FIGS. 2A-2F are a diagram of a query access plan. The query access plan of FIGS. 2A-2F may be a result of an example query report containing numerous scalar function calls before performing the function in-lining (e.g., a DB2 CBO example), where the report is included below in the section of the detailed description entitled “Example Report Before Performing Function In-lining.” That report is written in SQL language. As indicated in the portion of the access plan shown in FIG. 2A, the cost of the access plan jumps from 9,043 timerons to almost 55,000 timerons mostly due to the processing of scalar function calls on the right-side of the first section 200 of the access plan. In particular, the operator node HSJOIN (Hash Join) 210 has a cumulative cost of 9,043 timerons, whereas the operator node NLJOIN (nested loop join) 205 has a cumulative cost of 54,955 timerons, which is a result of combining the left-side tree starting with the operator node HSJOIN 210 and the right-side tree starting with the operator node NLJOIN 215. Thus, a difference between the parent operator node NLJOIN 205 and the child operator node HSJOIN 210 may show an increase caused by nested loop joining with the tree on the right-side starting with the operator node NLJOIN 215, where the operations on the right-side may be a result of an optimization engine generating query access paths for scalar user-defined function calls. The significant increase may be a result of 25 NLJOINs created just for the scalar user-defined function calls. The nested loop joins may be generated as a result of an optimization engine having a pattern of generating, for function calls, a combination of temporary tables that are joined back with a nested loop join. Such a pattern may be seen, for example, in FIG. 2E, by the combination of nodes in groupings 220, 225, 230. Similar patterns may be seen in FIGS. 2B-D and in FIG. 2F.

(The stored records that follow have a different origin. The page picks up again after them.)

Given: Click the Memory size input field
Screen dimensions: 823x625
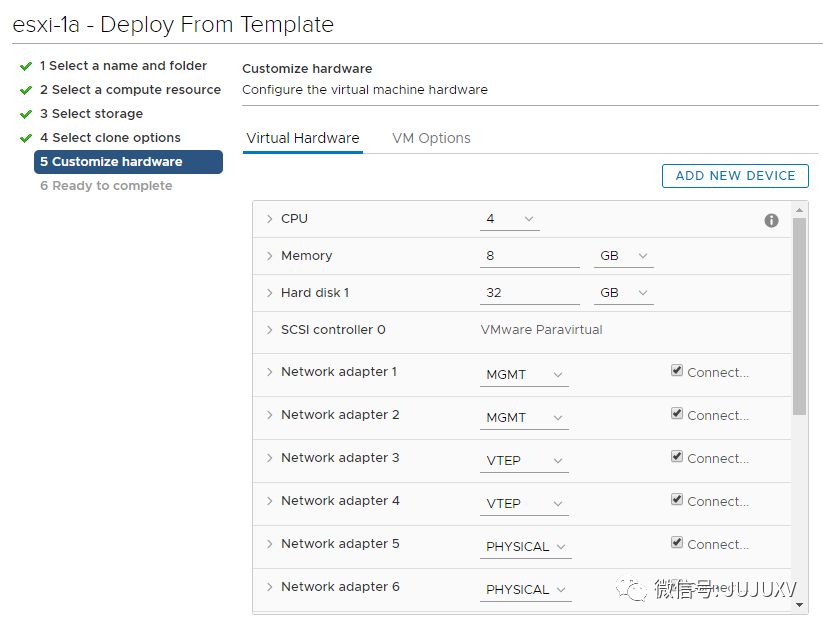Looking at the screenshot, I should (529, 256).
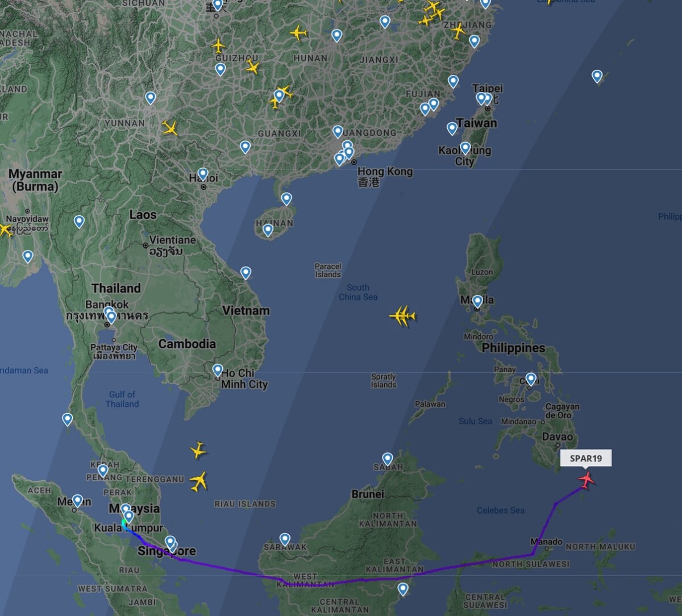Image resolution: width=682 pixels, height=616 pixels.
Task: Open the Kedah airport marker
Action: coord(103,471)
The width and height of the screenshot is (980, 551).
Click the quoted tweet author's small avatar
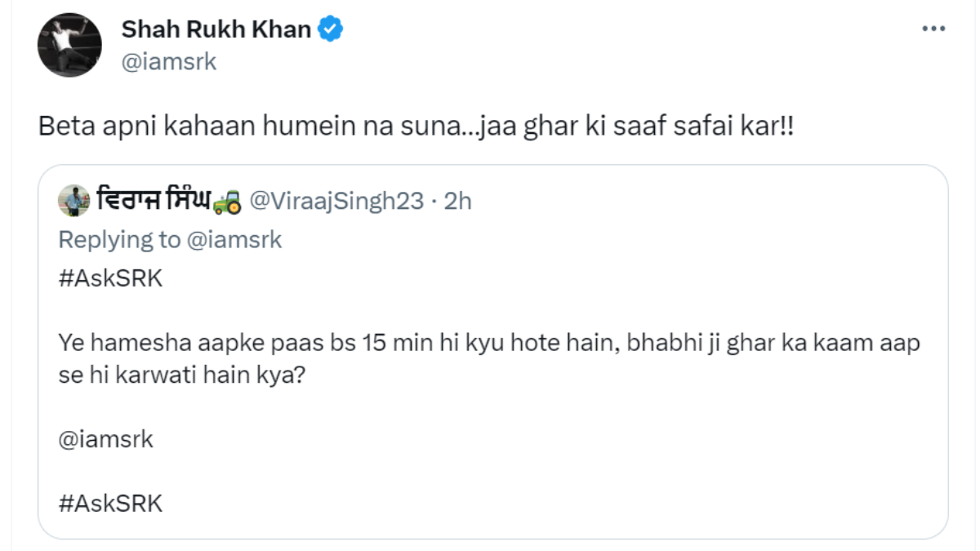click(x=74, y=201)
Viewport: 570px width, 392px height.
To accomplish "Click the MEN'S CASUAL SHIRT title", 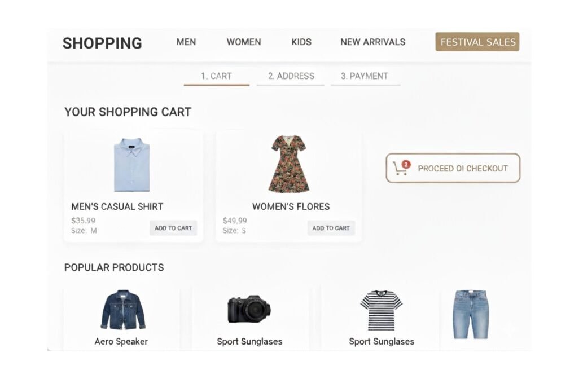I will [x=117, y=206].
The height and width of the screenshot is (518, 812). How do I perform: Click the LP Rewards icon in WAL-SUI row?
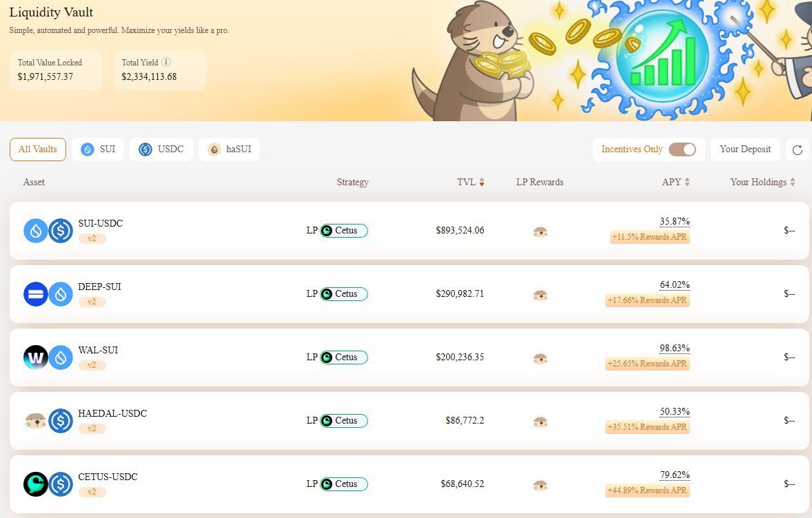click(x=540, y=359)
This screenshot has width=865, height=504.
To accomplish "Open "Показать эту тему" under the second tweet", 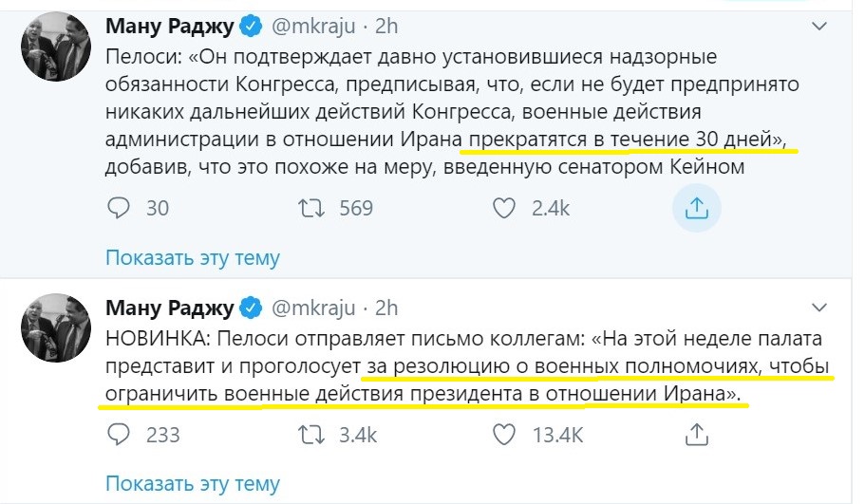I will 193,485.
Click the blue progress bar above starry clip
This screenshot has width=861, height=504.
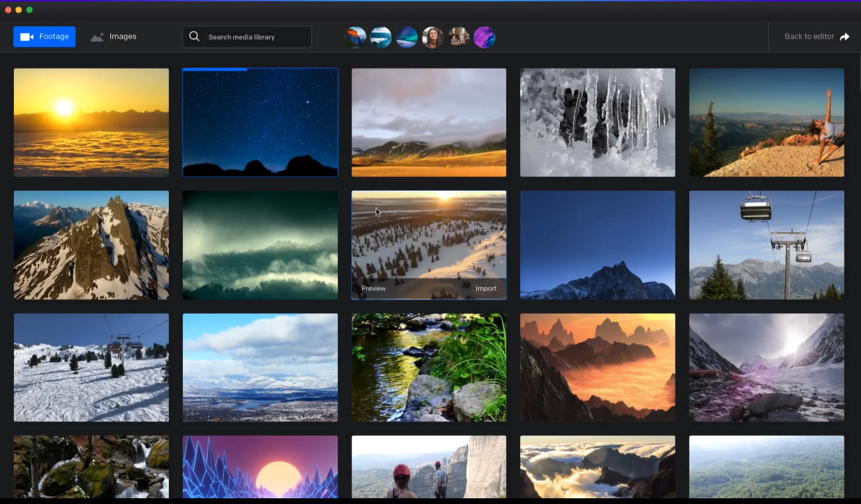coord(215,69)
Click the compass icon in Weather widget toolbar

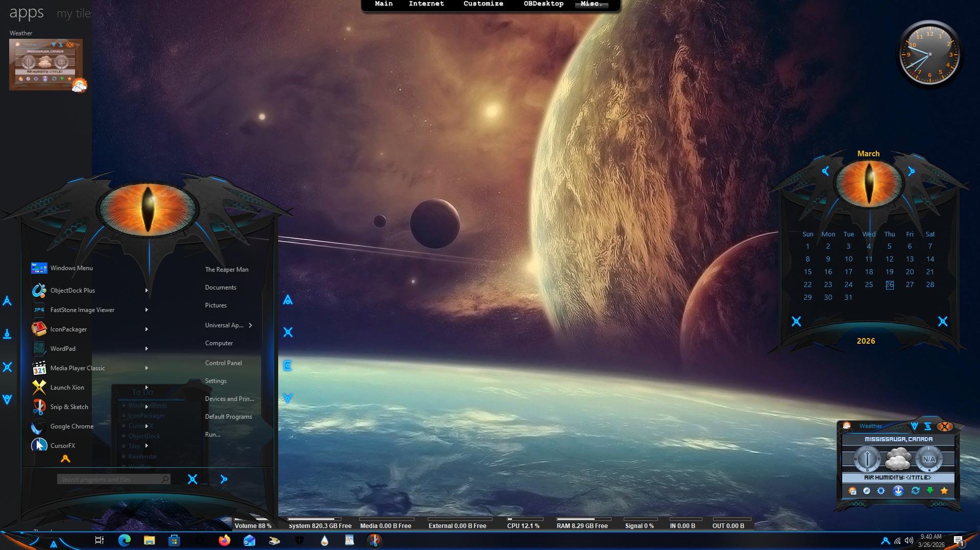[x=867, y=491]
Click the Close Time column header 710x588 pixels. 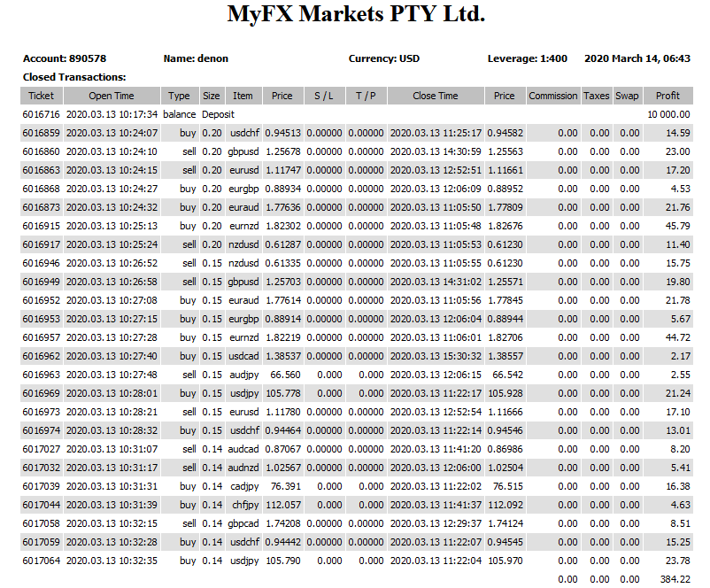[436, 96]
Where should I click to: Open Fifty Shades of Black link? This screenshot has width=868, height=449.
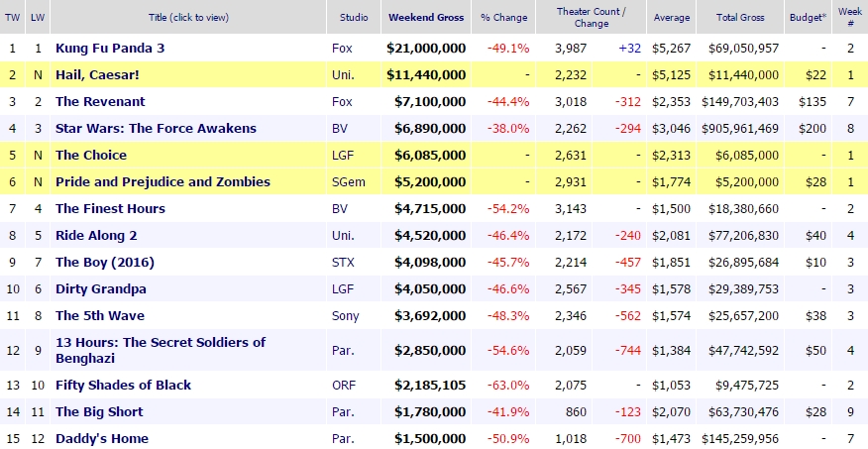pos(123,385)
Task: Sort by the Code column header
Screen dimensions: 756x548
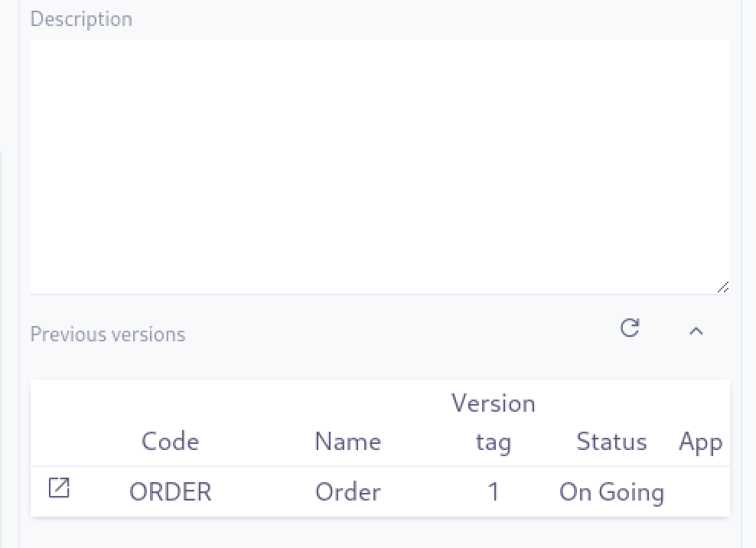Action: coord(170,442)
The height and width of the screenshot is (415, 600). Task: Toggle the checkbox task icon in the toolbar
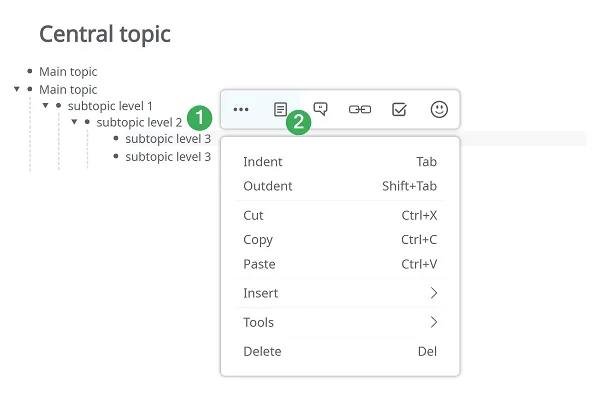tap(399, 110)
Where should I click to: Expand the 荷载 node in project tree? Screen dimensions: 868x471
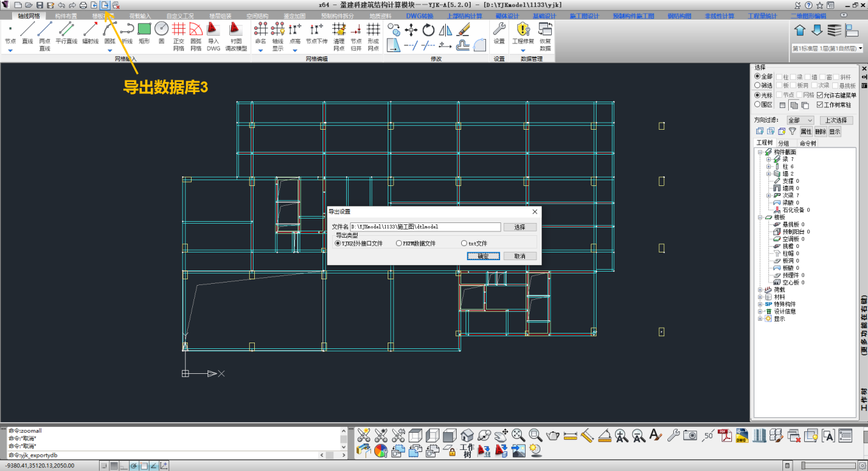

FIGS. 3A-3B are a diagram of a query access plan. The query access plan of FIGS. 3A-3B is the result of the same report after performing function in-lining (e.g., a DB2 CBO example result), where the report is included below in the section of the detailed description entitled “Example Report After Performing Function In-Lining.” In particular, a function named fn_ex_convert (which is the same as the function of the same name described above) is in-lined through a combination of substituting function calls with the body of the function and mapping values to available parameters that are variables throughout the body of instances of the function.

As may be noted by a comparison of the versions of the reports below, the version with some function in-lining in the report is much longer than the version without function in-lining. For example, below shows a snippet of the first version of the report, where the function “fn_ex_convert” is called three times:

THEN sum(fn_ex_convert(adj_revenue, ac_rate, 1) − fn_ex_convert(cost, pc_rate, 1))/sum(fn_ex_convert(cost, pc_rate, 1))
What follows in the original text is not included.